Se levantó por la mañana e hizo lo de costumbre. Tras desayunar se vistió y al pasar frente al espejo se sintió guapa. Fijó su atención en un punto impreciso del lóbulo de su orejita izquierda. Introdujo multitud de cosas en su bolso y tuvo la sensación que se dejaba algo.
Salió a la calle y la euforia que había sentido minutos antes se revitalizó. Una mañana radiante de sol ponía claridad en las perspectivas. Titilaban suavente las hojas de los árboles por la fresca brisa. Al fondo, sobre el horizonte, se reflejaba en el mar una veladura blanca de nubes apenas esbozada. El oscuro mar del trópico ofrecía su contrapunto.

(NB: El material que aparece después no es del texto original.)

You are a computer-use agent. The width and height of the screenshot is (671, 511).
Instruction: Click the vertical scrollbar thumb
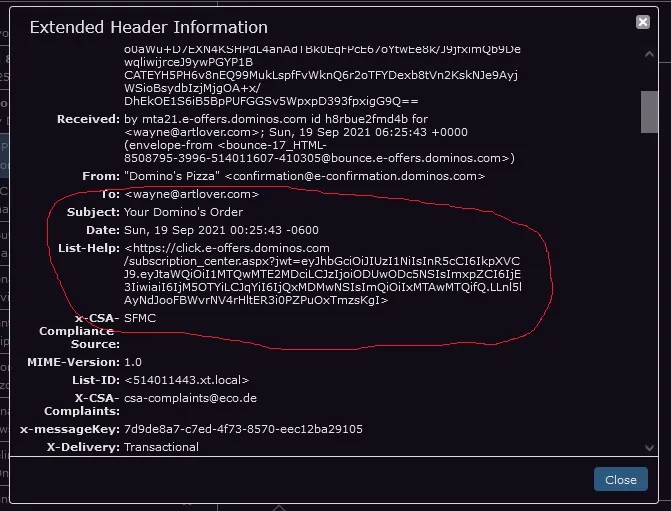coord(649,112)
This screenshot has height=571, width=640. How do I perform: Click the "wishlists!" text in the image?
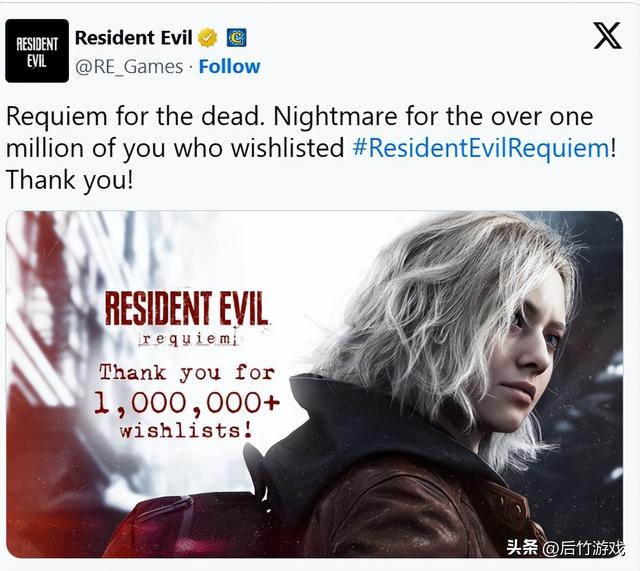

Salió a la Avenida del Malecón e hizo "botella". Iniciado el gesto de levantar el dedito oscuro con la uñita pintada de rojo bermellón paró al instante un carro negro, potente y nuevo.
El funcionario de alguna embajada, con traje claro, entrado en años y algo panzón miraba con cierto disimulo las torneadas piernas trigueñas mostradas hasta un punto de ensueño. Mientras sorteaban los profundos baches, patrimonio nacional, por las amplias avenidas flanquedas de tamarindos y pintadas de malpacífico un ligero movimiento elongaba la blusita de la chica abriendo promesas cálidas en su busto. Preguntas de entrada con única salida intercambiaban el hombre y la chica. Intermediaban unos cucs. El malecón se extendía eterno, como una larga cicatriz de piedra oscura viajando por el espacio.
A intervalos salpicaban las olas la calzada.
El coche enfiló por las calles estrechas de la Plaza de San Francisco. Frente a un portal, con olor a tiempo y abandono, parquearon y salieron. La chica se acomodó su minifaldita y pasó delante. Los ojos del Diplomático se acomodaban al ritmo de las caderas firmes y rítmicas de la mulata. Se apartaron a su paso dos trigueños, una mami negra universal y tres peste-patas españoles que parecían caídos del cielo o levantados del suelo. Entraron en la habitación.
Ladró un perrito en la calle. Una voz de mujer, desde algún balcón, bajaba a gritos una comanda hasta la calle.
Salieron de la habitación. El diplomático andaba delante y la mestiza miraba con asco su caída de pantalón. Se apartaron a su paso tres peste-patas españoles, una mami universal y dos trigueños. Frente al malecón quedó la mulata.
Apenas iniciado su gesto con su dedito fino, rematado por su uñita pintada de rojo, su piel oscura, sus ojos negros, sus labios carnosos, sus pómulos altos, redondeados, orientales, sus tersuras apuntando las estrecheces, sus piernas largas y torneadas enmarcando pensamientos de macho y un coche blanco, nuevo y potente.
Ladró un perrito en la calle y ladró un perrito en la calle.
Por el malecón, plateada de luna su piel oscura. Sus ojos con reflejos de estrellas. En su pelo encaracolado de azabache perlas blancas de brisa.
Una sonrisa feliz y como un escalofrío de amor y entrega cuando ve, a lo lejos, a su papi blanco. Por el malecón, hacia la noche, van los dos abrazados, la chica besa a su chico mientras sueña el paraíso esta noche.